> **Exercise directions**
Output exactly the lines spanning from the line containing "Click the Project" to the last line of the entries, inclusive.
[[ Data to use, beginning ]]
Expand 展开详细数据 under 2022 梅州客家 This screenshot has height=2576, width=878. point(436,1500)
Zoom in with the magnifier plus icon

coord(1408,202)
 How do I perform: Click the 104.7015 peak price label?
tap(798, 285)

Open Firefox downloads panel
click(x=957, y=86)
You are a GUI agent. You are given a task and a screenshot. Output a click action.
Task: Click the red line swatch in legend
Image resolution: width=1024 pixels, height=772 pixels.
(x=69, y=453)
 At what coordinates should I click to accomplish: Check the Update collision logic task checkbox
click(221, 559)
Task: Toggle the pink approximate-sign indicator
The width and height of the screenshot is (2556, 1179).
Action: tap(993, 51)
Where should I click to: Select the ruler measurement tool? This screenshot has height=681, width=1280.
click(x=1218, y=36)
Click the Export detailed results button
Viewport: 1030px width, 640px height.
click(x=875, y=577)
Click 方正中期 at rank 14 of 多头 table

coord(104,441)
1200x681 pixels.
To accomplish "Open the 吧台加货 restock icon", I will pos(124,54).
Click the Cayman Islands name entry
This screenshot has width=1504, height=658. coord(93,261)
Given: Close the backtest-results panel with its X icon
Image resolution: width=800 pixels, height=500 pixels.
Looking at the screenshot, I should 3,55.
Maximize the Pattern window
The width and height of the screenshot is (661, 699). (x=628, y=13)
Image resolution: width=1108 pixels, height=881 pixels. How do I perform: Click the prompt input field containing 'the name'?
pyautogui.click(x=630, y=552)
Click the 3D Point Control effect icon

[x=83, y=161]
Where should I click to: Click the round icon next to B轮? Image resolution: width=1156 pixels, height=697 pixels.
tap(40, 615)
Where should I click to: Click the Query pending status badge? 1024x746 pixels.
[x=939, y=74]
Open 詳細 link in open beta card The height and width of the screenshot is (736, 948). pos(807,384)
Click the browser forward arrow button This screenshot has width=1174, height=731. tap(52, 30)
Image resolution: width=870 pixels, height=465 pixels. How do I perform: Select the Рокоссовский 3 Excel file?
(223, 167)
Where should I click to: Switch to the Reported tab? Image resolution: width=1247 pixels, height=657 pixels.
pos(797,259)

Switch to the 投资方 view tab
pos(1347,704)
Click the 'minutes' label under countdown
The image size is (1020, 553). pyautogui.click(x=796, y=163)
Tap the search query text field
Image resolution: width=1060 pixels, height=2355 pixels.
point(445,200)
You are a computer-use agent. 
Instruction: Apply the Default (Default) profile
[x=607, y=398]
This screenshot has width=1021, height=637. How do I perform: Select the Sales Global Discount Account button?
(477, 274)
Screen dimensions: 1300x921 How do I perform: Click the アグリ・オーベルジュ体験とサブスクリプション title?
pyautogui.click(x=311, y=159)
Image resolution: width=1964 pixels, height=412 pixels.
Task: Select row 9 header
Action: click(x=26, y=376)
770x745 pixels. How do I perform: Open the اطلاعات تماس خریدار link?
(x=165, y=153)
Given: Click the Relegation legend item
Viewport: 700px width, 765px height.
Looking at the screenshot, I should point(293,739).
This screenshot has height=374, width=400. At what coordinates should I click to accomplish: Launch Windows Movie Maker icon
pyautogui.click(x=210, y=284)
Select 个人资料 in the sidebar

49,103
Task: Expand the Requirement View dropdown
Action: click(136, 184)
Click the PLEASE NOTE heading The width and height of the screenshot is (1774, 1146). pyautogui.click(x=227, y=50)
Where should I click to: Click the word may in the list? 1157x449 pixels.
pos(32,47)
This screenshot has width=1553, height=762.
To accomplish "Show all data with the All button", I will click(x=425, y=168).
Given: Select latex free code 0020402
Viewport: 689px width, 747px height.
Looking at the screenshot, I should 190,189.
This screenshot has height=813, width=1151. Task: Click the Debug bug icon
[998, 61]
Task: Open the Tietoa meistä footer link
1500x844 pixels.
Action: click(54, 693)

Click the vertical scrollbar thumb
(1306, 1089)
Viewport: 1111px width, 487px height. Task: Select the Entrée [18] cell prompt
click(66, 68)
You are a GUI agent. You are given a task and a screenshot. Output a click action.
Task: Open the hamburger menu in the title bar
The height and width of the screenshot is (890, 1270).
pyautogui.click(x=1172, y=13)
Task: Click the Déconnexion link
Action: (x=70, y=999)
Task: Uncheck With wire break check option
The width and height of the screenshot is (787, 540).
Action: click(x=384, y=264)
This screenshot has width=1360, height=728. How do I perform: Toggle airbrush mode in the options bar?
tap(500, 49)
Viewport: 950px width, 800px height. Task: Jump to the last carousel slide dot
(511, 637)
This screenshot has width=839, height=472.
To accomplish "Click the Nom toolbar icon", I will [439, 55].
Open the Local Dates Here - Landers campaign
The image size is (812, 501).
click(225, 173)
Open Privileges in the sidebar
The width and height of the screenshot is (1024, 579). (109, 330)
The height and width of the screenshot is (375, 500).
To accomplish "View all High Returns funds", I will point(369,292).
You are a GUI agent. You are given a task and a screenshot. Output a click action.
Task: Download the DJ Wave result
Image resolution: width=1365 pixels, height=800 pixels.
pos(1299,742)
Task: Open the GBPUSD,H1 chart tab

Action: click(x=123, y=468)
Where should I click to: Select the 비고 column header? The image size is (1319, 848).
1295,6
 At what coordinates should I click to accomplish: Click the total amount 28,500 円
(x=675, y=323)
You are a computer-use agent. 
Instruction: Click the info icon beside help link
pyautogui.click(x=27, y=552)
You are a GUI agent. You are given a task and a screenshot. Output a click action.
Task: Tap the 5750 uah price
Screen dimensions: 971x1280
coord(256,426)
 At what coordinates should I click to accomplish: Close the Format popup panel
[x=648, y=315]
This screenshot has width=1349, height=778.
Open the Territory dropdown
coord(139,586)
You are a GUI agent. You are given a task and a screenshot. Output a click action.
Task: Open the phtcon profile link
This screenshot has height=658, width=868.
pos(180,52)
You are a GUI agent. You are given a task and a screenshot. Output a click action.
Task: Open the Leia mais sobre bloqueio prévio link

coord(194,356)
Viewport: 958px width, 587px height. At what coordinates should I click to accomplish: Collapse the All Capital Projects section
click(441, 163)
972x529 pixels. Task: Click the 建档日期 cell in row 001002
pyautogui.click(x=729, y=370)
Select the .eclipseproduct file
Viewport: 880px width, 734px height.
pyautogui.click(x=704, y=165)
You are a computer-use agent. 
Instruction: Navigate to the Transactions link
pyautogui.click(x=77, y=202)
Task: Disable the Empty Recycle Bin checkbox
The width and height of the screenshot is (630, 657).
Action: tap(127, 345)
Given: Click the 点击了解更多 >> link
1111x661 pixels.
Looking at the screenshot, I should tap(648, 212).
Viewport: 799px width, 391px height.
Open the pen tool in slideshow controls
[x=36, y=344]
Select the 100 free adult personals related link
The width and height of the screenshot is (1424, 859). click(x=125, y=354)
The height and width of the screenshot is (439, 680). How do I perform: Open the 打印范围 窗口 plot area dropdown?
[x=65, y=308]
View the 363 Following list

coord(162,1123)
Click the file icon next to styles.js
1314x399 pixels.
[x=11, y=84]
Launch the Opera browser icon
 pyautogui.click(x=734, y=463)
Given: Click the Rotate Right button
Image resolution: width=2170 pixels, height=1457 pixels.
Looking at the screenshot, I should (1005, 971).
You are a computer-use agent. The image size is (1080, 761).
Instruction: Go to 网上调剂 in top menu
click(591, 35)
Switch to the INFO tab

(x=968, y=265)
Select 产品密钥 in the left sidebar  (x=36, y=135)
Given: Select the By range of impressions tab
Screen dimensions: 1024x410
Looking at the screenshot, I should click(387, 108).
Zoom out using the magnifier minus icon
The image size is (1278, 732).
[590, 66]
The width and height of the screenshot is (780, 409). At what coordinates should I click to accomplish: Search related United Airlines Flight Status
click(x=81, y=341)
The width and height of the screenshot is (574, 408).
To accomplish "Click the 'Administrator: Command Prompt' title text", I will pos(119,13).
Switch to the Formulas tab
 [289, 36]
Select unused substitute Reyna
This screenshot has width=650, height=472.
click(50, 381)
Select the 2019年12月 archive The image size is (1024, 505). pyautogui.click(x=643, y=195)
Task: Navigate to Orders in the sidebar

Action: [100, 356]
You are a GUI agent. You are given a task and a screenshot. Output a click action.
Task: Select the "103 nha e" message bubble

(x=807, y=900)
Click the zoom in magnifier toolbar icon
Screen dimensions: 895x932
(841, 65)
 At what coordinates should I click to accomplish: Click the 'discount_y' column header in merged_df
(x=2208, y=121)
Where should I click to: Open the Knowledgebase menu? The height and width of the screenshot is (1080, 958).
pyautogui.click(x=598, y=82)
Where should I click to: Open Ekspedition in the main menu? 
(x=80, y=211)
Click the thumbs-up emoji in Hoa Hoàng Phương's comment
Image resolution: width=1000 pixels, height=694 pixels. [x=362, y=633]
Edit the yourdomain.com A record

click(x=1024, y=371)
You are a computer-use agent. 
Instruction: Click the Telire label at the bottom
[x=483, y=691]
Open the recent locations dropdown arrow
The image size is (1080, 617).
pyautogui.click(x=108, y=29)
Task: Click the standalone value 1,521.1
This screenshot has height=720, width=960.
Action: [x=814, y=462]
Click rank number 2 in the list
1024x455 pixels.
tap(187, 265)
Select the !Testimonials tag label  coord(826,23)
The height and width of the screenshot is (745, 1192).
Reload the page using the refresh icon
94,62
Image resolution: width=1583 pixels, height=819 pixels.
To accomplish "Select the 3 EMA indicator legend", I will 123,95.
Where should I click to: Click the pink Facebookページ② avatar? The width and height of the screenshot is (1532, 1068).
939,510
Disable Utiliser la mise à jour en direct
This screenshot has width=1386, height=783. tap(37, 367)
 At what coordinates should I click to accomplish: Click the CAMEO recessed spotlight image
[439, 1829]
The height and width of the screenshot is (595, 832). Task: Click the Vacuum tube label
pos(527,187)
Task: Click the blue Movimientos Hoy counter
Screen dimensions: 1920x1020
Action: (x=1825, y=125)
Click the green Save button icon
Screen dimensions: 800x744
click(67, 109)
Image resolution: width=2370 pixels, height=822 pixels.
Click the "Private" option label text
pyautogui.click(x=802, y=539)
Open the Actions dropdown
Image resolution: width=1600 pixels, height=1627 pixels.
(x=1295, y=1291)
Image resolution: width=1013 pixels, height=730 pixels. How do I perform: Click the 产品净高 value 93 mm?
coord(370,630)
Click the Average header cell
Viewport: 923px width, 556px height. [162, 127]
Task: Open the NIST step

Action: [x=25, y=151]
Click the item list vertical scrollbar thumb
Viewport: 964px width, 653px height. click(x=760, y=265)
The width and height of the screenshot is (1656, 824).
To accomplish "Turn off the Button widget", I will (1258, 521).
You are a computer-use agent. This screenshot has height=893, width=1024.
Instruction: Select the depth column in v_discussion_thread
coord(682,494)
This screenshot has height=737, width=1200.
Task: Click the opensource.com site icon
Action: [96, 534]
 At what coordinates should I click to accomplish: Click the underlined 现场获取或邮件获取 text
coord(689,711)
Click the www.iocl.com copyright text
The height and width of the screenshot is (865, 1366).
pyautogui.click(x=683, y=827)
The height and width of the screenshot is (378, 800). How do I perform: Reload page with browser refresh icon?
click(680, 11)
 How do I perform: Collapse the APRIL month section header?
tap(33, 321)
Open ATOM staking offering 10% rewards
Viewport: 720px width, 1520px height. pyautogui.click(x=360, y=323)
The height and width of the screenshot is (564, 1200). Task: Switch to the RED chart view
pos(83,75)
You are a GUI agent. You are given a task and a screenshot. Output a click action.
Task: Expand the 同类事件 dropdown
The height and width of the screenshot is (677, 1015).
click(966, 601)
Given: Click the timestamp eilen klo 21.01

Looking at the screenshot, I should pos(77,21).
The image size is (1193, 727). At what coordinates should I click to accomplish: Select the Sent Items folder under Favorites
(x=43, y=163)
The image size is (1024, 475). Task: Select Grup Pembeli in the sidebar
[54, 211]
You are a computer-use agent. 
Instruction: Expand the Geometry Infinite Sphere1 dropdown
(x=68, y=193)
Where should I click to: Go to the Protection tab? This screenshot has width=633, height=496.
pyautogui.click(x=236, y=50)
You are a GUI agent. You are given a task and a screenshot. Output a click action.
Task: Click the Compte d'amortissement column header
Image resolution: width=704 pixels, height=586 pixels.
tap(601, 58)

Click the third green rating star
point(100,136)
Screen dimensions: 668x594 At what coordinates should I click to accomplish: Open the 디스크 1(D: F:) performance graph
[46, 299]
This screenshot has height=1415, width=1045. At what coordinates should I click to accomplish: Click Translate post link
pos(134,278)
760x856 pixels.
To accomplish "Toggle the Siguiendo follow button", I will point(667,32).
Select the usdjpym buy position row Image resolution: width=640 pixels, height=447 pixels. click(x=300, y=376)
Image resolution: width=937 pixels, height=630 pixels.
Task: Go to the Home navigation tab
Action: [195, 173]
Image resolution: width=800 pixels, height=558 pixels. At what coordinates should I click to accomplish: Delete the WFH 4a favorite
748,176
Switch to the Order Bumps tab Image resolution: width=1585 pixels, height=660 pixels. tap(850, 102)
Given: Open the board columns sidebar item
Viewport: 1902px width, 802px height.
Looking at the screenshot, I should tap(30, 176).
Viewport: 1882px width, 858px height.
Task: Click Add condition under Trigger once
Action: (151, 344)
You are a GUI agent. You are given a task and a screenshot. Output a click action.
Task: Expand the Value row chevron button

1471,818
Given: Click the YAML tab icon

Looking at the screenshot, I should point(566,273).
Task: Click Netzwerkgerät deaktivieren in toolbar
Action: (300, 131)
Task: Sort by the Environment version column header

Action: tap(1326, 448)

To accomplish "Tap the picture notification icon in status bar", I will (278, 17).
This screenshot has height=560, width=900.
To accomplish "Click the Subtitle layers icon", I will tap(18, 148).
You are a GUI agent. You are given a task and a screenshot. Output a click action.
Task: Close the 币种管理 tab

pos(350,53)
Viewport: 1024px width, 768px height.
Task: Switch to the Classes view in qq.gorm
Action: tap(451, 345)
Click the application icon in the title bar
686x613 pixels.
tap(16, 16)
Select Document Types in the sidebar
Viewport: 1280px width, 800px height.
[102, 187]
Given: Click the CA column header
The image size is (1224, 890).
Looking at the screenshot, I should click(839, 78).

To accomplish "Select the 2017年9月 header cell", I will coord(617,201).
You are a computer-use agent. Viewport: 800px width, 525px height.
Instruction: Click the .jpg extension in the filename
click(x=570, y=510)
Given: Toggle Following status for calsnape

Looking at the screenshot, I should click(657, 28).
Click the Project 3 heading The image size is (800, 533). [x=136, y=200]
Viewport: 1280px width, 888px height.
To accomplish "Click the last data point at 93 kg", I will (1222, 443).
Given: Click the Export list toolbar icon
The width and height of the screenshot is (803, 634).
[[ Data to use, end ]]
> **Solution to the problem**
Click the Project 3 heading The image size is (800, 533). [x=136, y=200]
Viewport: 1280px width, 888px height.
To accomplish "Click the last data point at 93 kg", I will (1222, 443).
Given: Click the Export list toolbar icon
The width and height of the screenshot is (803, 634).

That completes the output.